Analysis of quality and nutritional content in field cress and potatoes

Last changed: 06 July 2017

What they contain and how healthy they are, for both humans and livestock, is of vital importance for how usable different crops are as food. This may concern nutritional content, composition of starch and fatty acids, or regard specific substances which are more or less beneficial if ingested

Seed analysis in field cress

We have previously analysed the oil quality in seeds and larger components such as polysaccharides in the cell walls of the field cress. We are now continuing with other parts of the seed, examining the nutrition in the residual product (the seed cake) after oil extraction, in order to see if the seed cake can be used as animal feed. The composition of fibres plays an important part for the seed cake's nutritional value and pre-biotic properties.

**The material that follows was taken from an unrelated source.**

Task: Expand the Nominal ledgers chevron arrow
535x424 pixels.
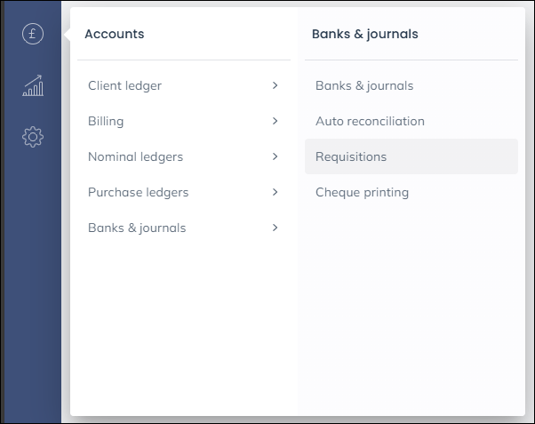Action: click(x=275, y=156)
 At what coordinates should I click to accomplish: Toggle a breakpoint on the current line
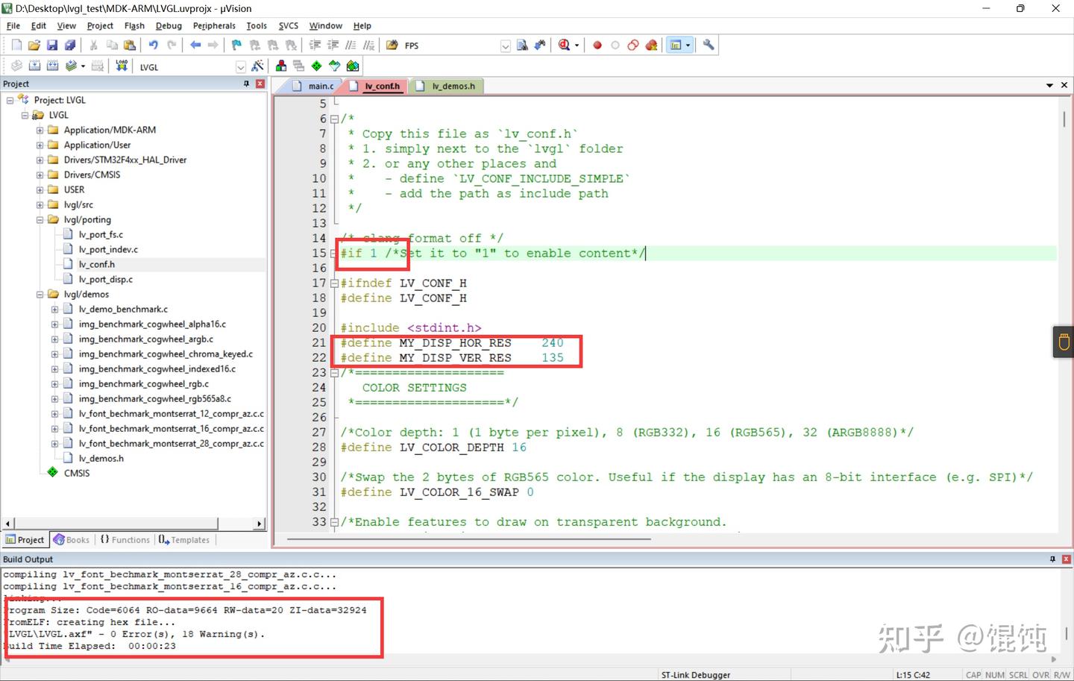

We are also looking at different phenols which, for example, may have antioxidant properties. Certain phytosterols have proven to reduce the cholesterol value in blood and have previously shown that the field cress seeds contain high levels of these substances. Tocopherols (TCP, E-vitamins) are antioxidants that, besides being beneficial to us humans, are also of vital importance for the oil's stability. We analyse the glucosinolate content of the seed cake. Glucosinolates are substances that are poisonous at high levels, but that have positive effects at low levels.  

Contact: Lena Dimberg

Analysis of starch in potatoes

Starch in potatoes consists of amylose and amylopectin. Even small increases of amylose give a significantly lower glycemic index (GI), but the total GI value is also affected by the amount of available glucose in the potatoes. Therefore, we want to achieve a high starch level and at the same time maintain a high level of amylose. Earlier analyses of potatoes developed in the project do not only show a higher level of amylose, but also that the amylopectin had developed an interesting structure which should prove to be useful in the production of new, environmentally friendly plastics.

We are currently analysing the nutritional value of the starch with high amylose levels, and testing to what extent the special starch can resist enzymatic degradation. We are also characterising the two starch types to understand the connection between structure and function at molecular level.